I have a square matrix filled with zeros and ones and I am allowed to permute the row and column order with the same permutation for rows and columns. The goal is to find a permutation such that there is a square sub-matrix in the upper left corner filled with only zeros and this sub-matrix has maximum dimensions.
Background:
I want to efficiently solve linearised sub-problems of a non-linear system of equations where the Jacobian has many constant entries. The idea is to perform the necessary inversion of the Jacobian using the Schur-complement and pre-computed inverse of an upper left sub-matrix of constant entries. This greatly reduces the computational work load because only a much smaller sub-matrix of the non-linear terms has to be inverted in each iteration.
My question relates to the permutation (re-arrangement) of the unknown variables (row and column swaps on the Jacobian) such that the pre-computed inverse is as large as possible. In this respect the above mentioned one and zero matrix entries correspond to the non-linear resp. constant terms of the Jacobian.

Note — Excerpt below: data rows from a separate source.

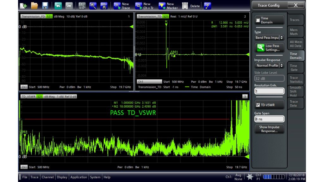
Task: Open the Type dropdown showing Band Pass Impulse
Action: (x=269, y=38)
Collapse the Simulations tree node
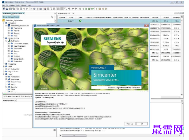Screen dimensions: 189x140 (4, 23)
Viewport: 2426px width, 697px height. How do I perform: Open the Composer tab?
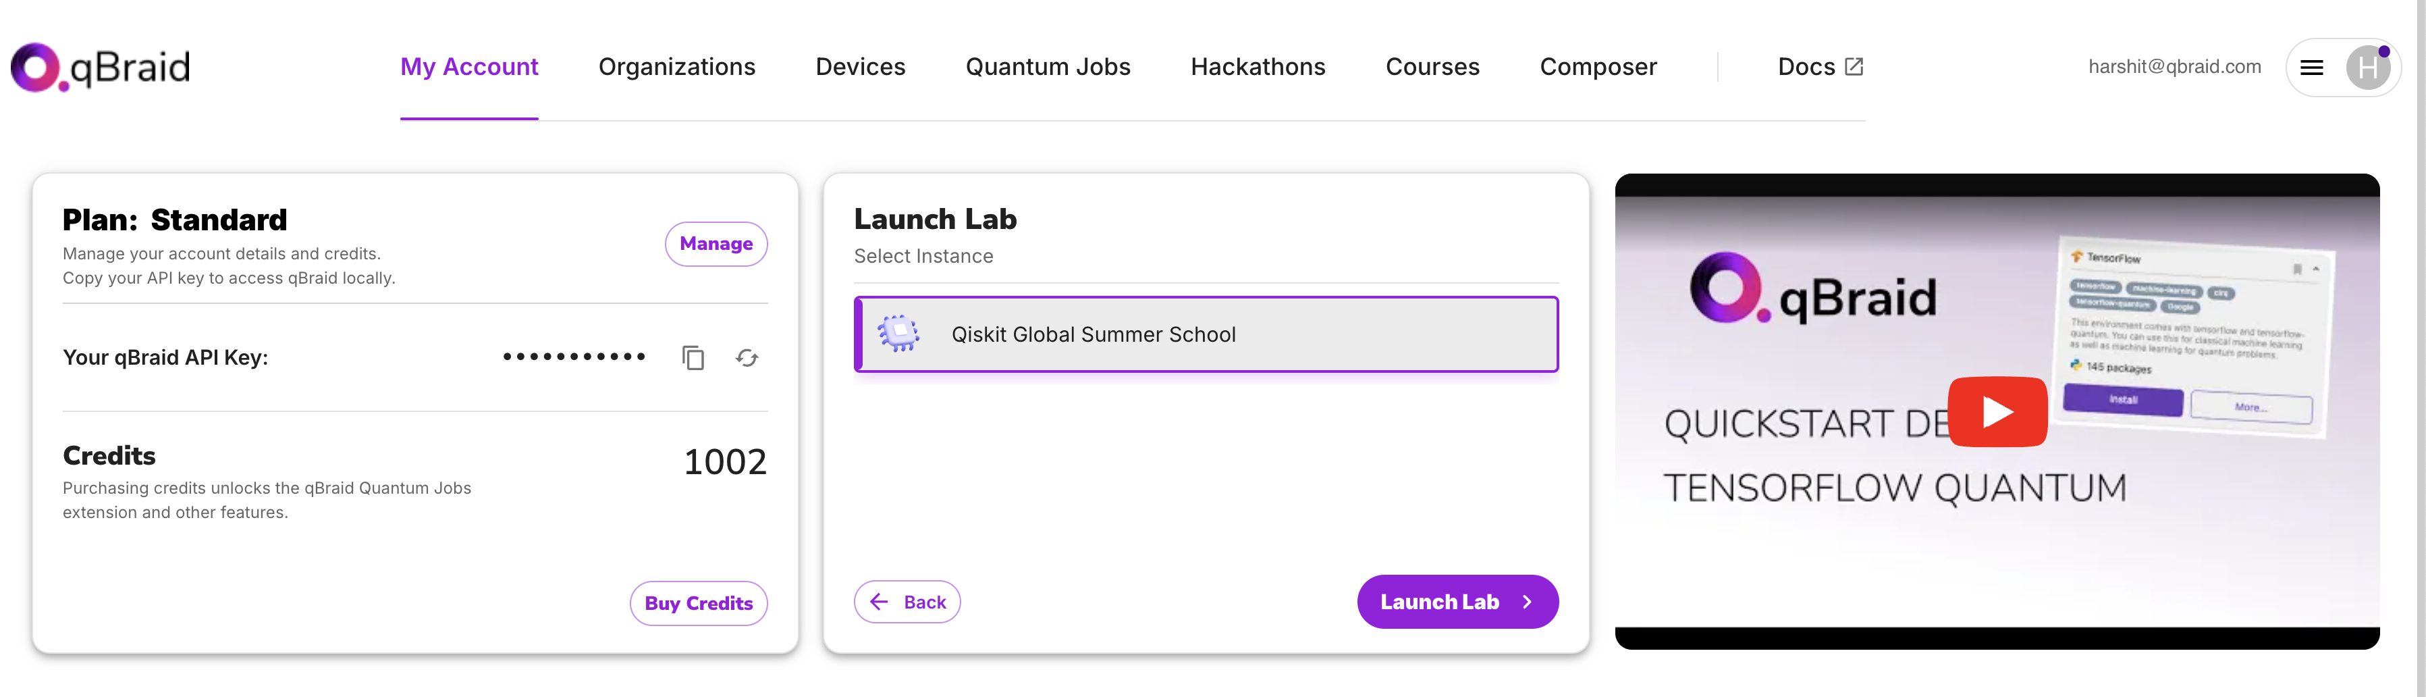(x=1598, y=67)
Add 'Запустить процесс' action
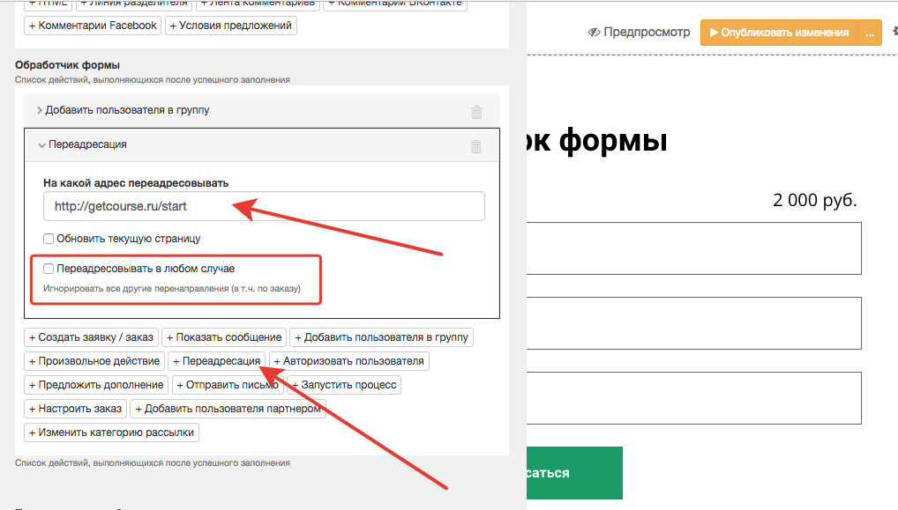The width and height of the screenshot is (898, 510). pos(344,385)
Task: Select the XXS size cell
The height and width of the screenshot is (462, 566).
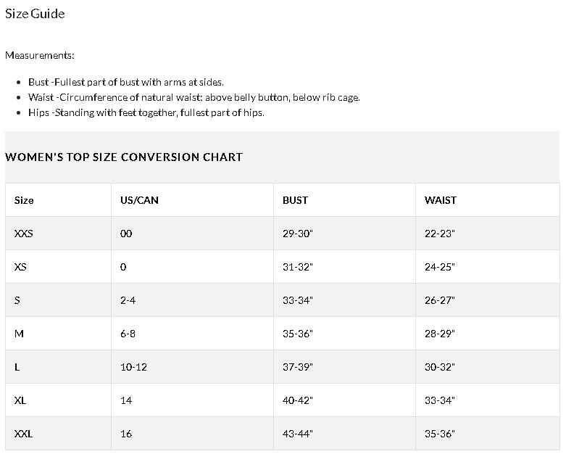Action: [x=24, y=234]
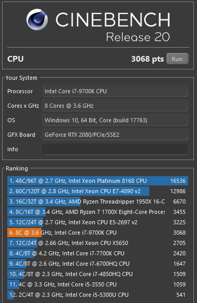The image size is (197, 303).
Task: Run the CPU benchmark test
Action: pos(177,59)
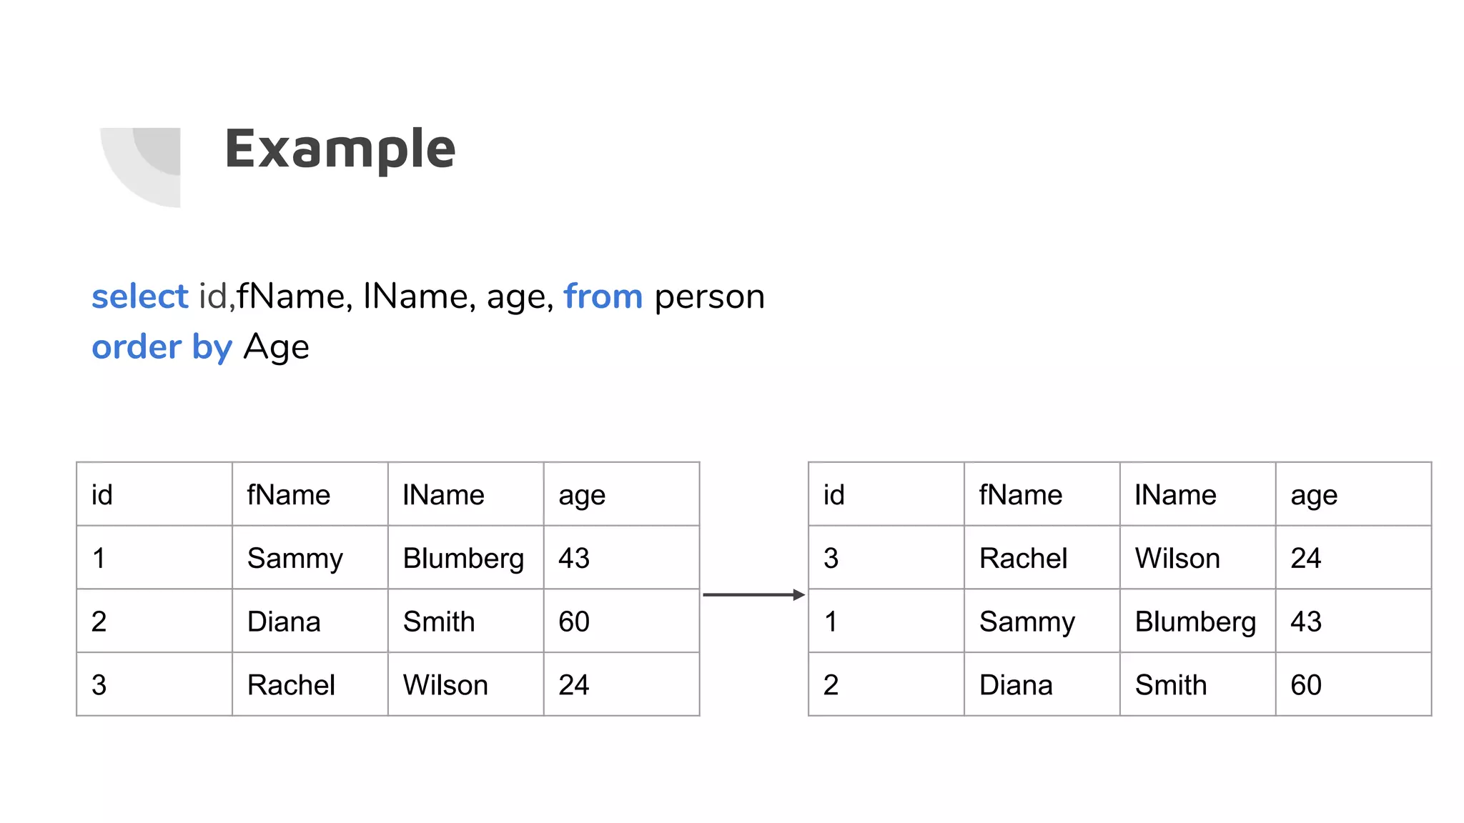Select the blue "select" keyword

139,296
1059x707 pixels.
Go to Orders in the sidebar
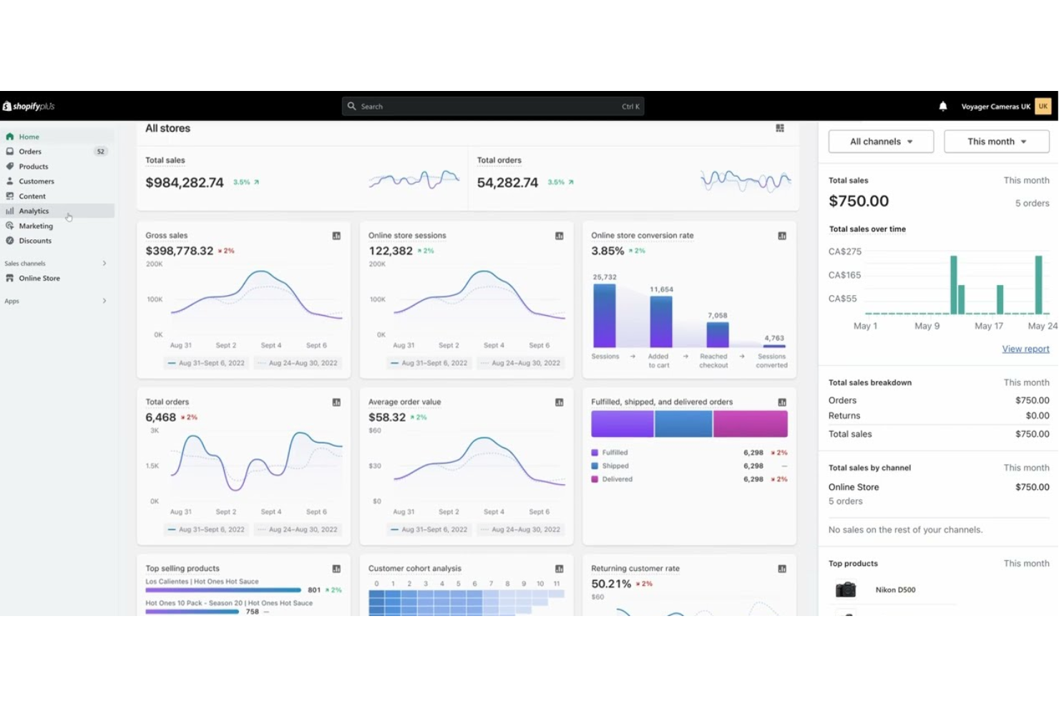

I have researched quite a bit since I thought the this kind of problem might be quite common (maybe it has some meaning in graph-theory) and that my special application would have already come to many other peoples minds. Maybe I'm lacking the correct vocabulary, but I couldn't find even a lead to the solution.
Example:
This matrix $$ \begin{matrix} 0 & 0 & 0 & 0 & 0 & 0 & 0 & 0\\1 & 0 & 1 & 0 & 0 & 1 & 0 & 0\\0 & 0 & 1 & 0 & 0 & 1 & 0 & 0\\0 & 1 & 0 & 0 & 1 & 0 & 1 & 1\\0 & 0 & 0 & 0 & 1 & 0 & 0 & 0\\0 & 1 & 0 & 0 & 1 & 0 & 1 & 1\\0 & 0 & 0 & 0 & 0 & 1 & 0 & 0\\0 & 1 & 0 & 0 & 0 & 0 & 1 & 0 \end{matrix} $$ can be permuted by $ \left[\begin{matrix} 1 & 4 & 6 & 3 & 7 & 5 & 8 & 2\end{matrix}\right] $ to give this matrix with an upper left 4 by 4 sub-matrix of only zeros: $$ \begin{matrix} 0 & 0 & 0 & 0 & 0 & 0 & 0 & 0\\0 & 0 & 0 & 0 & 1 & 1 & 1 & 1\\0 & 0 & 0 & 0 & 1 & 1 & 1 & 1\\0 & 0 & 1 & 1 & 0 & 0 & 0 & 0\\0 & 0 & 1 & 0 & 0 & 0 & 0 & 0\\0 & 0 & 0 & 0 & 0 & 1 & 0 & 0\\0 & 0 & 0 & 0 & 1 & 0 & 0 & 1\\1 & 0 & 1 & 1 & 0 & 0 & 0 & 0 \end{matrix} $$
Of course this permutation is not unique because at least the last 6 rows and columns can be permuted arbitrarily without changing the upper left sub-matrix.
After one night of sleeping over it, I found a possible answer myself:
Algorithms to find a maximum clique are known and proven to work reliable.